Me da miedo el otoño. 

No sé si será una rareza mía o le pasa a muchas personas más a lo largo y ancho de este mundo.

Me asusta el viento y el crujir de las hojas en el suelo, la nostalgia creciendo junto a las setas, la lluvia y el viento que me aturde y me da dolor de cabeza.
Me angustia ver como los días encogen y el sol brilla por su ausencia a una hora cada vez más temprana.

Siempre tengo la sensación de que el otoño trae tristeza y melancolía, ese estado vago y sosegado de tristeza y desinterés que surge por causas físicas o morales, y que ahora llaman depresión.

Siempre tengo la sensación de que es más fácil enfermar en otoño, morir en otoño, huir en otoño.
La ciudad cambia de color y los pasos se vuelven apresurados donde antes había paseo y perezosa indolencia. Y como le pasaba a Van Gogh 
"me hace sentir muy triste y más desgraciado de lo que puedo decir, y no sé hasta dónde he llegado... No sé qué hacer ni qué pensar, pero deseo vehementemente dejar este lugar... Siento tanta melancolía."
Yo nací en otoño, pero no me gusta el otoño. Nunca me gustó volver del largo verano. Encerrarme de nuevo en el aula, en el trabajo, en la casa, en mí misma.
Nunca me gustaron la vuelta al cole, el babi con olor a recién planchado, los libros nuevecitos forrados con plástico, ni poner mi nombre en las portadas de cada uno de ellos, con esa letra redondita y clara de colegio de monjas.
Cada minuto del otoño echaba de menos la libertad del verano, los cuerpos semidesnudos, el calor de las siestas acompañadas del zumbido de moscas y abejas bajo las moreras. Las cortas e intensas noches estrelladas en las que mi padre nos nombraba los astros, tumbados boca arriba sobre una manta o nos recitaba el Romancero gitano de Lorca, con su voz aterciopelada y profunda.
¡Cómo canta la zumaya,
ay como canta en el árbol!
Por el cielo va la luna
con el niño de la mano.
El otoño es para los que se van, no para los que se quedan mirando detrás de los cristales los tejados húmedos y las calles brillando al anochecer.
El otoño es para los que tienen refugio con chimenea encendida y pueden sentarse ante ella rumiando pan y pensamientos sin nostalgia. 
Para los que hacen planes y construyen castillos en el aire, para los que diseñan proyectos o cuecen ideas en un puchero. Para los que esperan que haya algo más allá del horizonte, para los que se preparan para el invierno gris.

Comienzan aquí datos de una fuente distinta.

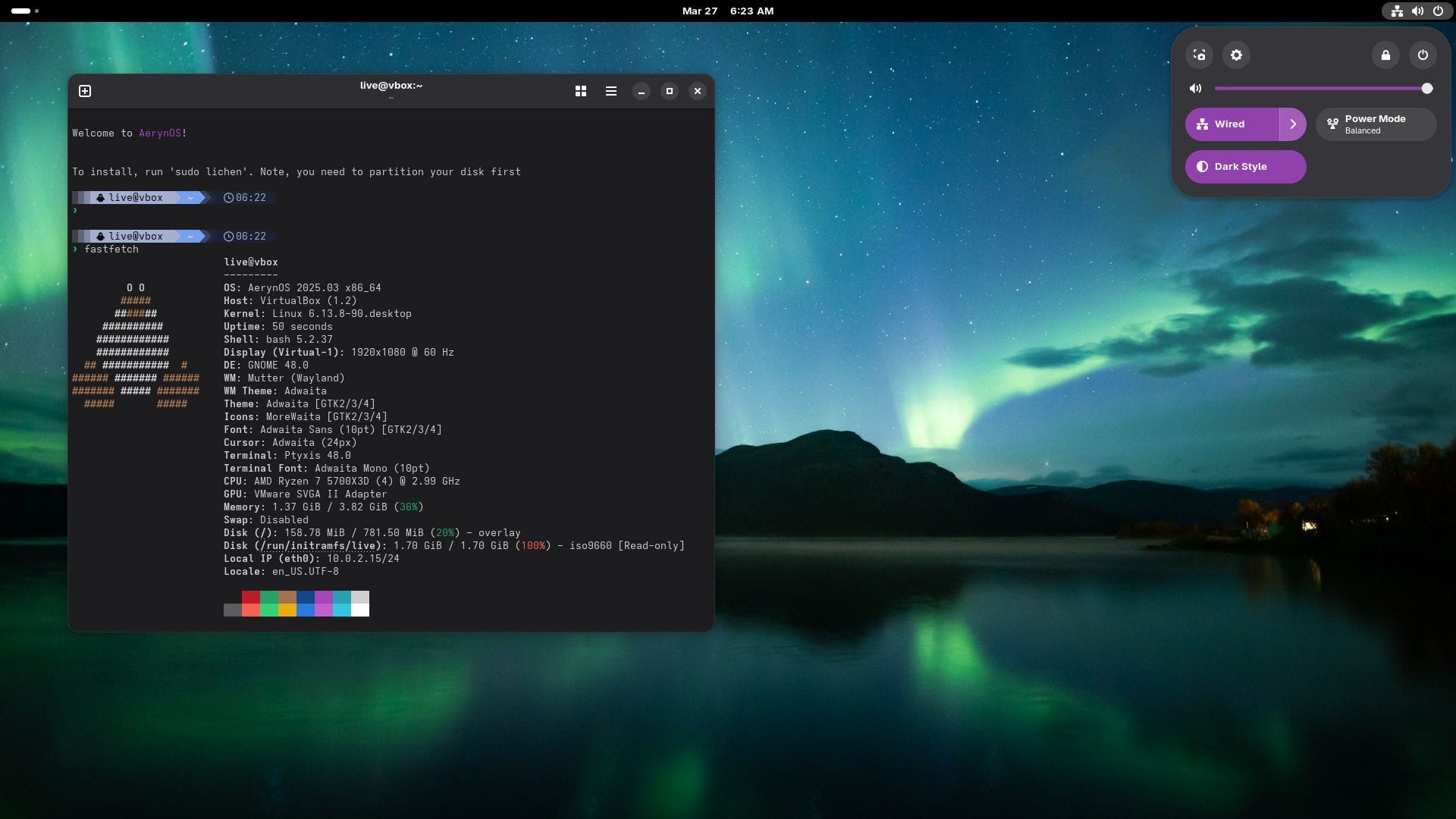Take a screenshot from quick settings
The width and height of the screenshot is (1456, 819).
pos(1198,55)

No es para nostálgicos ni melancólicos, para los que dejan rendijas en puertas y ventanas por las que se cuelan el aire y los afectos.


El verano llega de improviso y abre de par en par las salidas y las entradas, pero hay que sellar la casa para el otoño, prepararse para él. Es la única estación para la que necesito prepararme.
El otoño es para los poetas, a mí me da siempre miedo el otoño.